■ **Selected extract**:
:::::

A systematic analysis of when Reinforcement Learning is applicable to the 0-1 Knapsack Problem, with comprehensive experiments on scalability, advantage scenarios, and hybrid strategies.
- Project Overview
- Key Contributions
- Research Questions
- Methodology
- Project Structure
- Experiment Results
- How to Run
- Conclusion
- Limitations & Future Work
This project investigates the applicability of Reinforcement Learning (RL) methods for solving the 0-1 Knapsack Problem. We compare traditional methods (Dynamic Programming, Greedy) with RL approaches (Policy Gradient, DQN, PPO) to answer three core research questions about scalability, advantage scenarios, and hybrid strategy design.

:::::

■ **Raw data**:
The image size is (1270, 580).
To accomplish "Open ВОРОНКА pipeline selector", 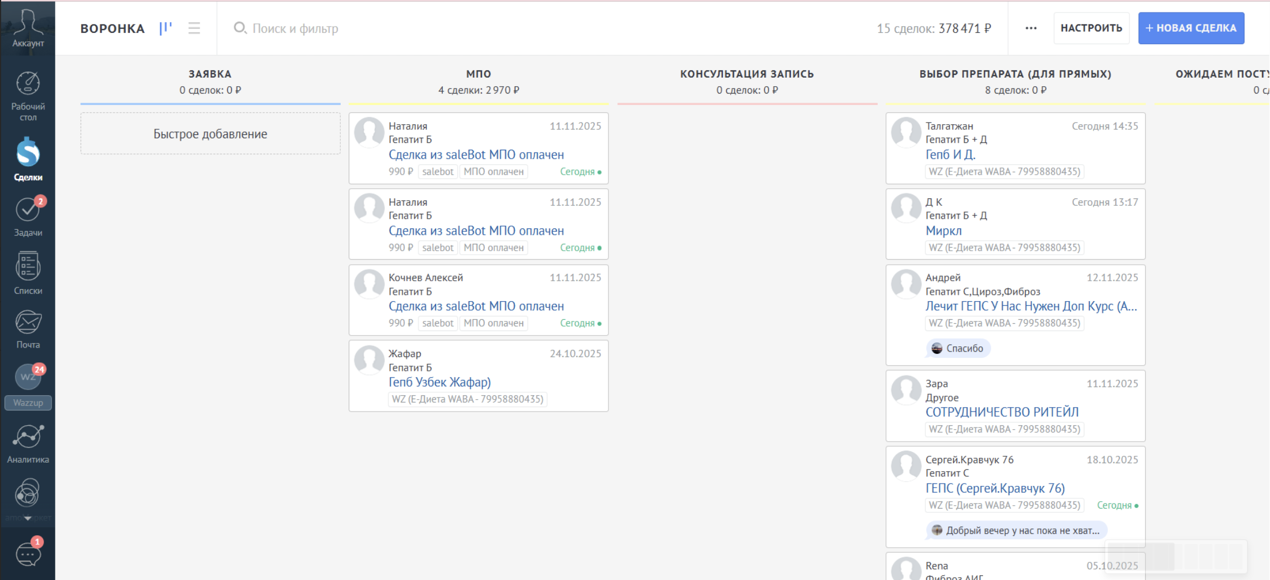I will (112, 28).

:::::

■ **Objective**: Please write the next part of the write-up on reinforcement learning for the 0-1 Knapsack Problem, starting after its last paragraph. The data above was drawn from a separate source.

■ **Output for this exercise**:
- Dynamic Programming (DP) — Exact optimal solution
- Greedy — Value density heuristic
- Policy Gradient (PG) — Linear policy RL
- Deep Q-Network (DQN) — Deep RL with experience replay
- Proximal Policy Optimization (PPO) — Stable RL algorithm
- Hybrid Strategies — Ensemble, Staged, Confidence-based
- Scalability advantage: RL (PG) is 2.2× faster than DP when n=50
- Scenario-specific value: On difficult cases, PG achieves 81.77% vs Greedy's 72.35% (+9.42%)
- Hybrid strategies: Ensemble achieves 96.91% solution quality, statistically significant improvement over Greedy (p=0.009)
- Ensemble vs Greedy: statistically significant (p=0.009)
- DQN vs PPO: statistically significant (p=0.0005)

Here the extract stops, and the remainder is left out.